— Task to complete —
Render the records below as a JSON list of strings with one string per line, skipping blank lines. Leave out the pictures.

— Records supplied —
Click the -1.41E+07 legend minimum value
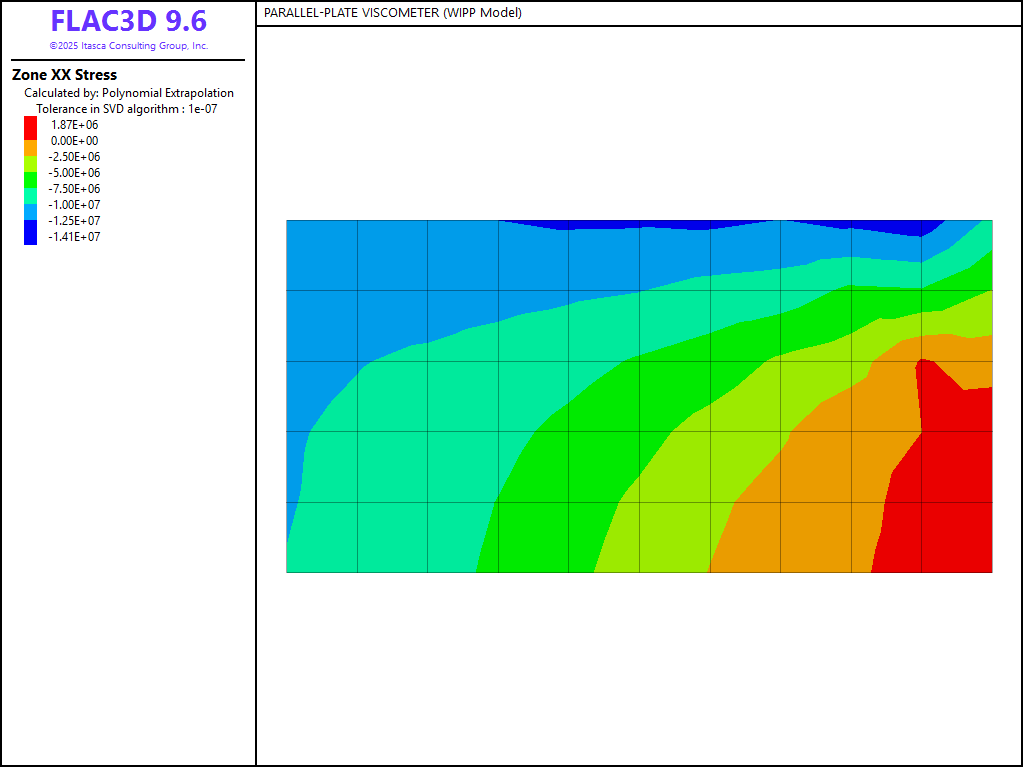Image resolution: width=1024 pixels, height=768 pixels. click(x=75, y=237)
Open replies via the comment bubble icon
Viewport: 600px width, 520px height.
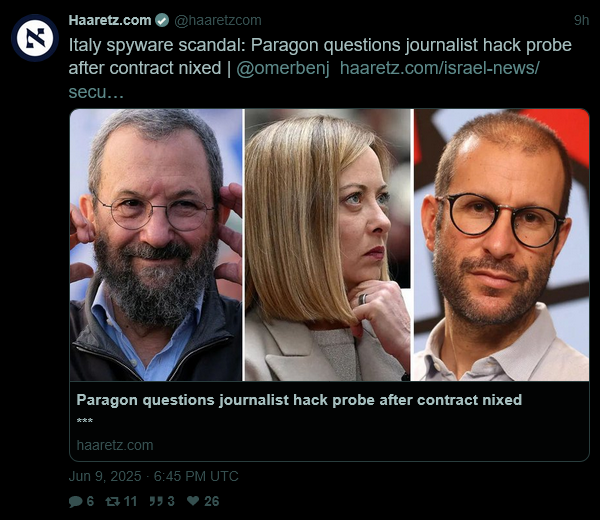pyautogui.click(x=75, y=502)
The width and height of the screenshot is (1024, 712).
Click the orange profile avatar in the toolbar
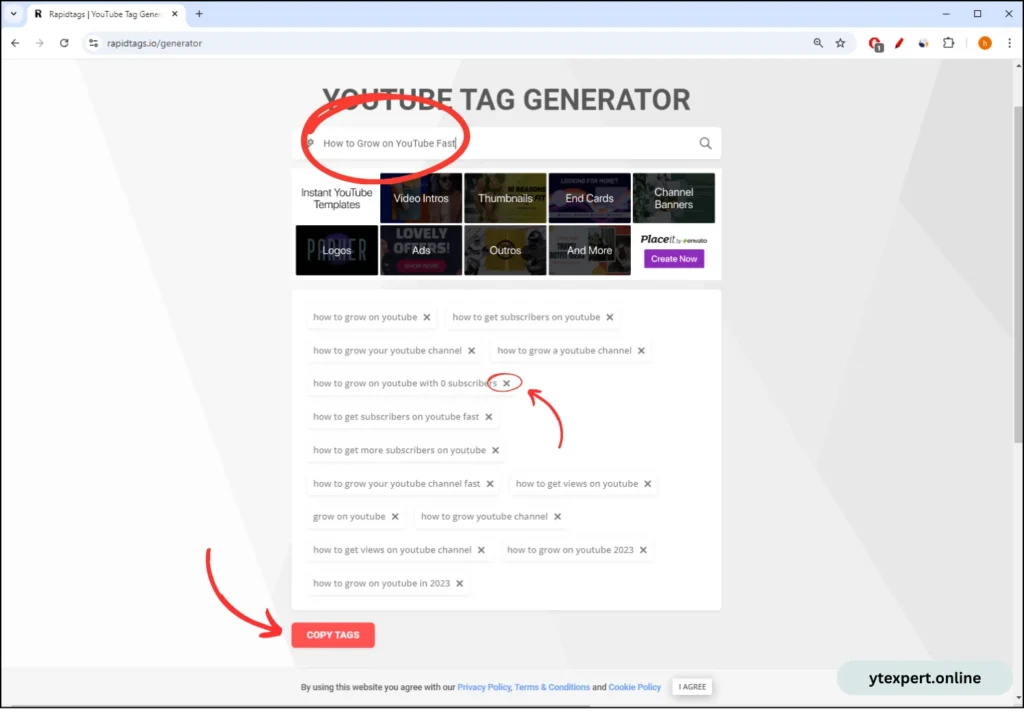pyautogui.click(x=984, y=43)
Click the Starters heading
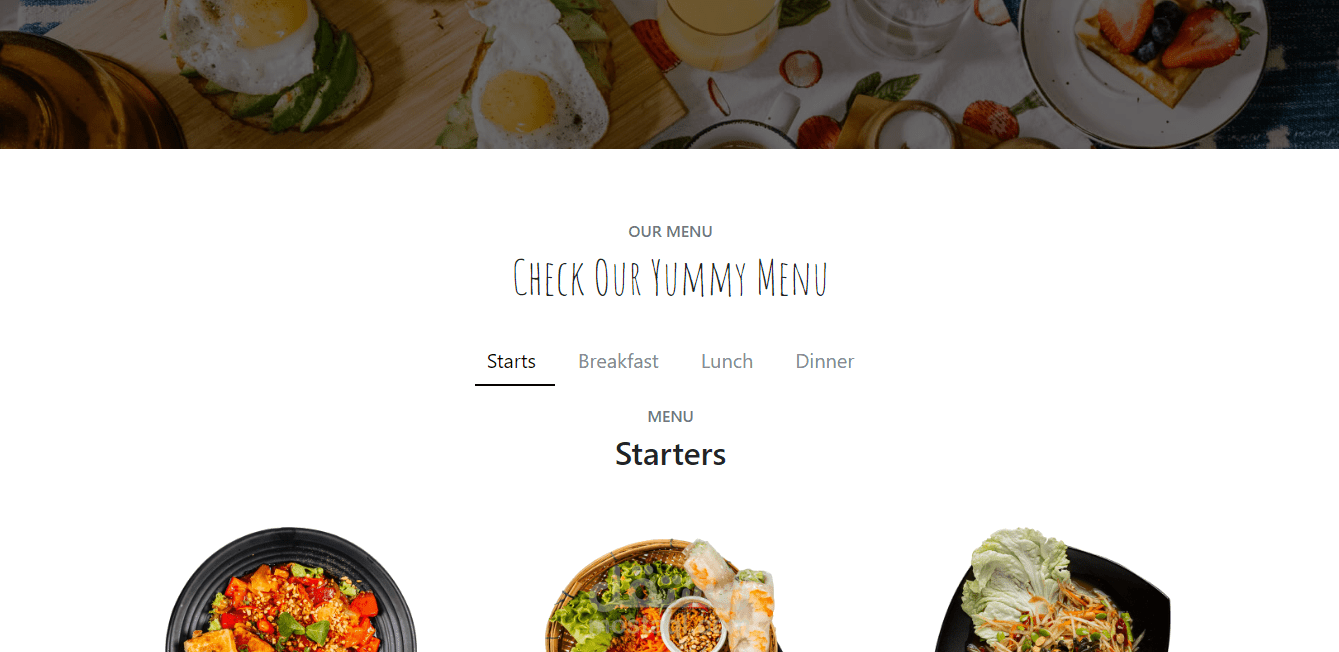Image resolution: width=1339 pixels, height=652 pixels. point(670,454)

— The reply —
[
  "Click the -1.41E+07 legend minimum value",
  "Image resolution: width=1024 pixels, height=768 pixels. click(x=75, y=237)",
  "Open replies via the comment bubble icon",
  "Viewport: 600px width, 520px height.",
  "pyautogui.click(x=75, y=502)",
  "The width and height of the screenshot is (1024, 712).",
  "Click the orange profile avatar in the toolbar",
  "pyautogui.click(x=984, y=43)",
  "Click the Starters heading",
  "Image resolution: width=1339 pixels, height=652 pixels. point(670,454)"
]